My (27F) mother died of an illness when I was seven, and my father (52M) remarried when I was nine to my stepmother (42F). Prior to getting married, my father and stepmother did have an affair, while my mother was ill. Their affair resulted in "Rose" (20F), my half-sister. Growing up, I have always resented my father and stepmother.

Rose and I have not had the best relationship, and my father has been openly biased towards her, while my stepmother would often pick my side in arguments. I am engaged to my college sweetheart "Josh" (27M) and we will be married in two months. We are also currently expecting our first child. I am on good terms with his entire family, and I am particularly closest to his sister "Emily" (25F).

Last week, we had planned a double date movie night. Something came up, and Emily's date was unable to attend. It so turned out that Rose had heard my phone call with Emily, and she pleaded me that she wanted to attend the movie night event with the extra ticket. I didn't want Rose to join in, and so I told her that I was sorry and that I didn't want her to be there.

Exercise requirements:
a: In the family account, how long is it until the narrator's wedding to Josh?
b: Write the next portion of the family account, starting after its last sentence.
The listing is separate material with no connection to the family account.

Provided material:
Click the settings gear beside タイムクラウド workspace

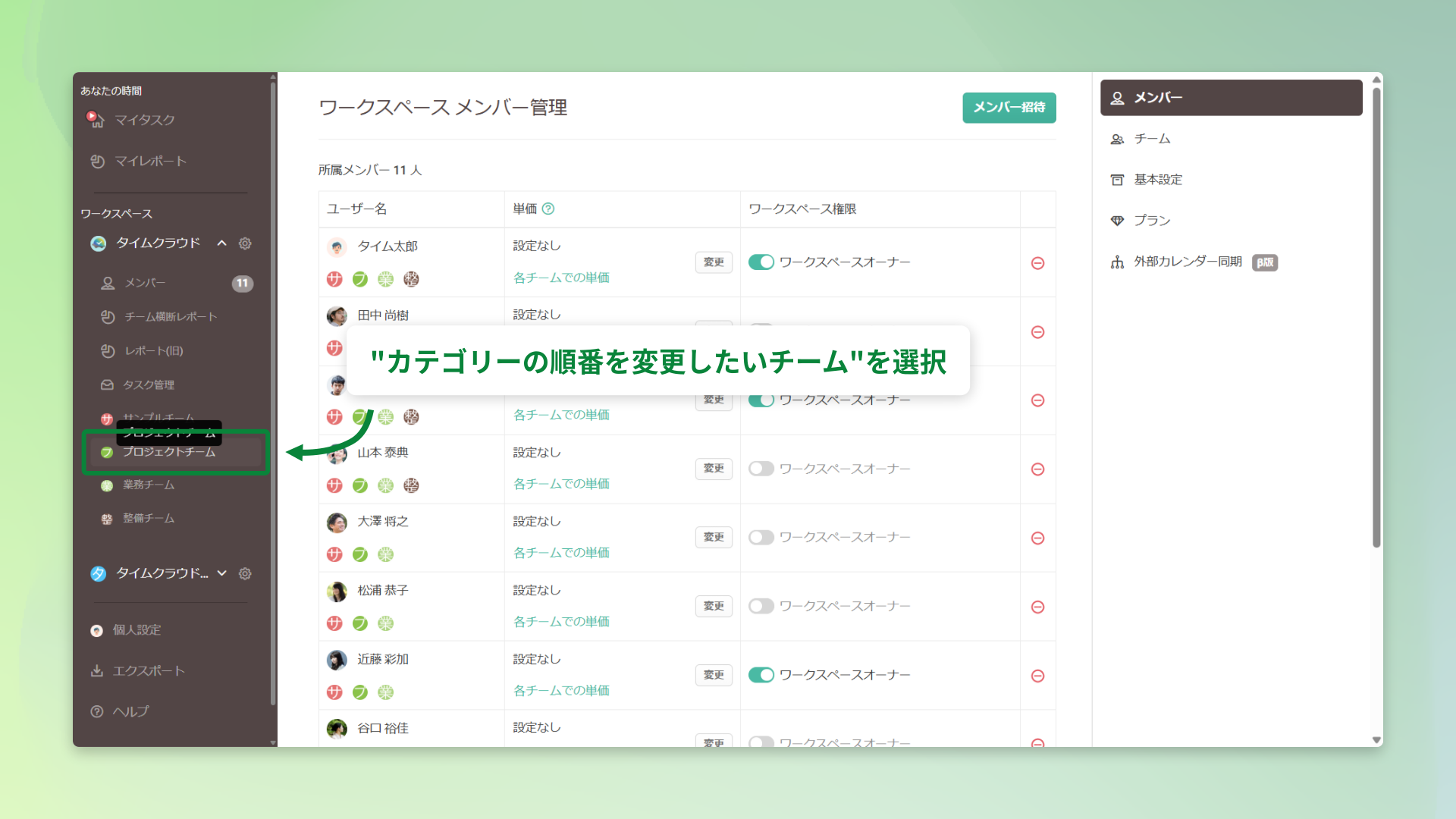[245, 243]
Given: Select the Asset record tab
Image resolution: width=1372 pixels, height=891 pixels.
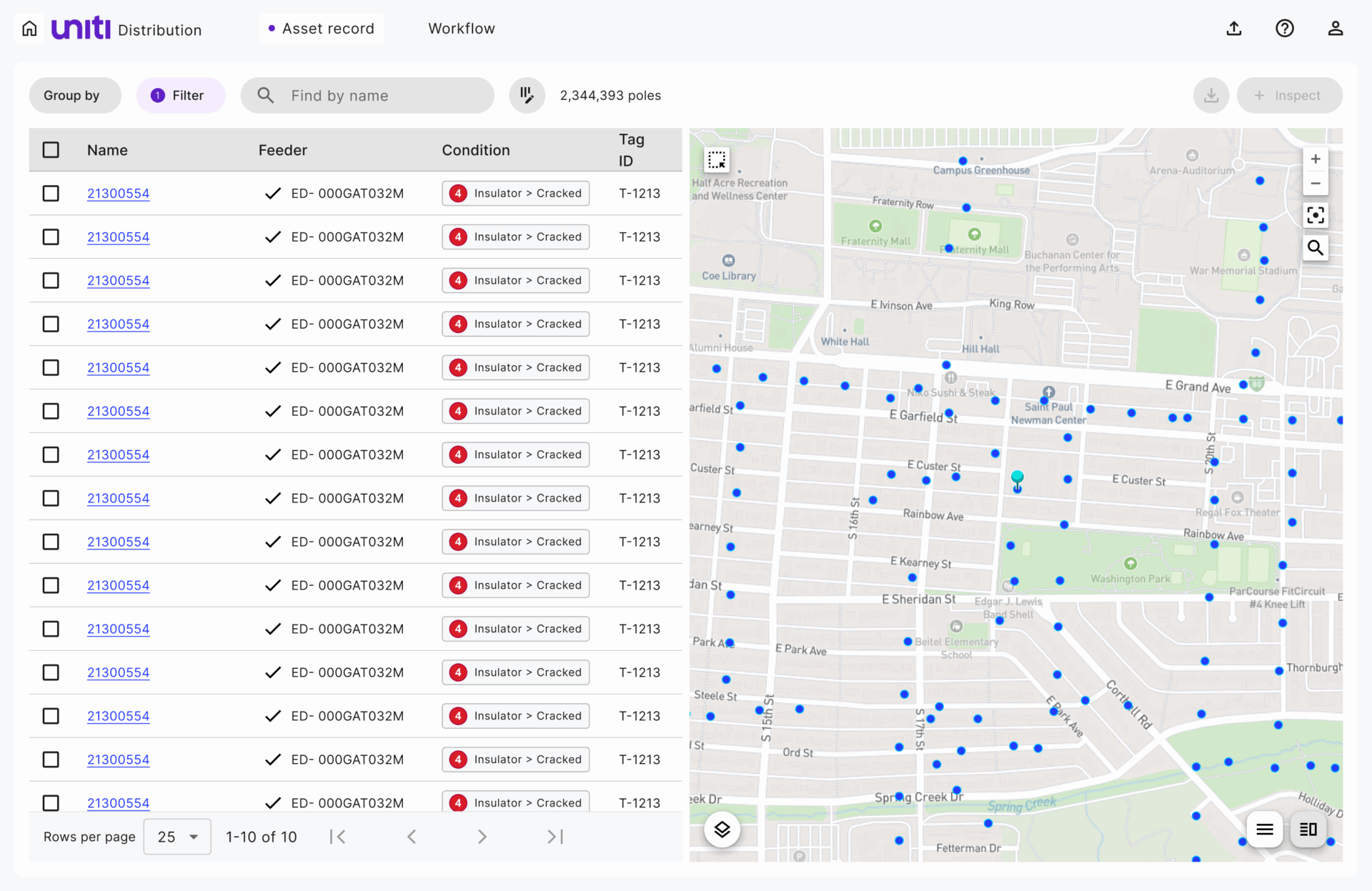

Results of the exercise:
a: Two months.

b:
She complained to our father, who yelled at me for being an ungrateful sister and useless like my late mother. I was hurt by this, and so I relented and allowed Rose to accompany us, after my stepmother begged me. The four of us ended up going to the movie theater together. During the middle of the movie, I felt incredibly nauseous and hence left to the women's restroom with Emily.

Afterwards, I decided to take a walk to feel better, and Emily said she wanted to give me company. Although Josh asked me if I needed him to come, I told him he could enjoy the movie. After the movie was over, Josh pulled me aside and said that after Emily and I left, Rose had been flirting with him and tried to kiss him multiple times. He told me he was annoyed and uncomfortable and this only made me feel angry.

The next day (I slept over at Josh's house), I yelled at Rose for behaving inappropriately towards my fiance to which she responded "Maybe I'll be the one marrying him."

To which I responded, "What else can I expect from you, when you're the daughter of [insert stepmother's name]". My father screamed at me for insulting his wife. My stepmother started crying and said that she loved me like her own daughter and would never expect this coming from me.

AITA? I think I could be the AH because I've rarely seen my stepmother cry during family dinner, and I think that I may have hurt her feelings. I've never liked her from since I was a child, but she's always treated me nicely.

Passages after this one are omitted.